▶ WHAT THE TASK ASKS:
Once the line containing "Click doyyle's avatar thumbnail" is found, retype it and each line after it through the last entry below, word for word, and nothing else.

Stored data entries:

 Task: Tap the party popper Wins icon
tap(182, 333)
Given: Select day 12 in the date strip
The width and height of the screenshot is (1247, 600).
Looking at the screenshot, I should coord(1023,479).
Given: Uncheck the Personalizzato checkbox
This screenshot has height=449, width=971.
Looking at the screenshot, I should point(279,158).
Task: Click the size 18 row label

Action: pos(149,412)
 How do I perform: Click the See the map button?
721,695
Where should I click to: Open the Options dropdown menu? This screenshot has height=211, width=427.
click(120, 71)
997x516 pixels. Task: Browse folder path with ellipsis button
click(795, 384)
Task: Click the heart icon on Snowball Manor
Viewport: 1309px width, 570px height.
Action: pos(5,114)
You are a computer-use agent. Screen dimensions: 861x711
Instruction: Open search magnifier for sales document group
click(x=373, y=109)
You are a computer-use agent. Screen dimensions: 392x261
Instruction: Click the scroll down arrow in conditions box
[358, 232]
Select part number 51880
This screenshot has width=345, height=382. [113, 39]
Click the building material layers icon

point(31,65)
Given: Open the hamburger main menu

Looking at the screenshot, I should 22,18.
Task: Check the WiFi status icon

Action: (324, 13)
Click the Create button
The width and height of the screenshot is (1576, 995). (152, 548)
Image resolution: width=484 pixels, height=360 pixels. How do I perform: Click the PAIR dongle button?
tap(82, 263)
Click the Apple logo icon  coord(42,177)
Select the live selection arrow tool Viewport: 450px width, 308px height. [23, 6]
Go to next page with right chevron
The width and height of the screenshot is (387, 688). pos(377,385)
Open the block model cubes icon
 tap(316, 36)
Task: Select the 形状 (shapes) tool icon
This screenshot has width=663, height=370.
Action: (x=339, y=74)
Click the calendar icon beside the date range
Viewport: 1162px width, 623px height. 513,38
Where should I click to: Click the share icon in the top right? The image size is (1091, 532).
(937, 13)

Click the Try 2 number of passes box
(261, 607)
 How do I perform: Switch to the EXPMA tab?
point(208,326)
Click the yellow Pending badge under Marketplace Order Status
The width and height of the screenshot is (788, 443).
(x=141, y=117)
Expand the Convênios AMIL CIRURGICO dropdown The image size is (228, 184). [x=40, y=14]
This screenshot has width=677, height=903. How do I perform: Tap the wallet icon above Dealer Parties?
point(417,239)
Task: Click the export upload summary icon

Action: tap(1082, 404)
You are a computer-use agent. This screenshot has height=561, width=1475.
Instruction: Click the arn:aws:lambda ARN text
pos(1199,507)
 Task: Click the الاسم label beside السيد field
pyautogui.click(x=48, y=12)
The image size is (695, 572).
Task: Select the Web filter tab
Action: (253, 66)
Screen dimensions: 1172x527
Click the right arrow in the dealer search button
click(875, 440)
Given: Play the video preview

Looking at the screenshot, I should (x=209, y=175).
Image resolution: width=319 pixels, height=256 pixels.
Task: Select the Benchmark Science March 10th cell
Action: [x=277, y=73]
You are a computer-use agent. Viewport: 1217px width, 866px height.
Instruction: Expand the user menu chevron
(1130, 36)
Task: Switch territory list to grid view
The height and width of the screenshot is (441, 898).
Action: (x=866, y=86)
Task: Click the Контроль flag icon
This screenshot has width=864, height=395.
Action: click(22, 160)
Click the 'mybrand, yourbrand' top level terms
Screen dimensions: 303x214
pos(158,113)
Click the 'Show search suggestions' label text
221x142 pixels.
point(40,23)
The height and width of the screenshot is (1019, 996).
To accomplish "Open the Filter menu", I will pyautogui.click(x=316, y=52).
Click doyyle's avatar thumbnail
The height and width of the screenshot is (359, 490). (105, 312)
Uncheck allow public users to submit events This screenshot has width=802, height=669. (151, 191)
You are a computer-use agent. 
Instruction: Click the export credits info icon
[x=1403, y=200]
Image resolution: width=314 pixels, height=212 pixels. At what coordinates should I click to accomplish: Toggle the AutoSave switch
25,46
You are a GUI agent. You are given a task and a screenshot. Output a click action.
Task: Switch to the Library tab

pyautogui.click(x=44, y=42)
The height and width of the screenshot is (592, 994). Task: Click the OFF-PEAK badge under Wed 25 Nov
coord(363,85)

▶ TASK SOLUTION:
Click doyyle's avatar thumbnail
The height and width of the screenshot is (359, 490). (105, 312)
Uncheck allow public users to submit events This screenshot has width=802, height=669. (151, 191)
You are a computer-use agent. 
Instruction: Click the export credits info icon
[x=1403, y=200]
Image resolution: width=314 pixels, height=212 pixels. At what coordinates should I click to accomplish: Toggle the AutoSave switch
25,46
You are a GUI agent. You are given a task and a screenshot. Output a click action.
Task: Switch to the Library tab

pyautogui.click(x=44, y=42)
The height and width of the screenshot is (592, 994). Task: Click the OFF-PEAK badge under Wed 25 Nov
coord(363,85)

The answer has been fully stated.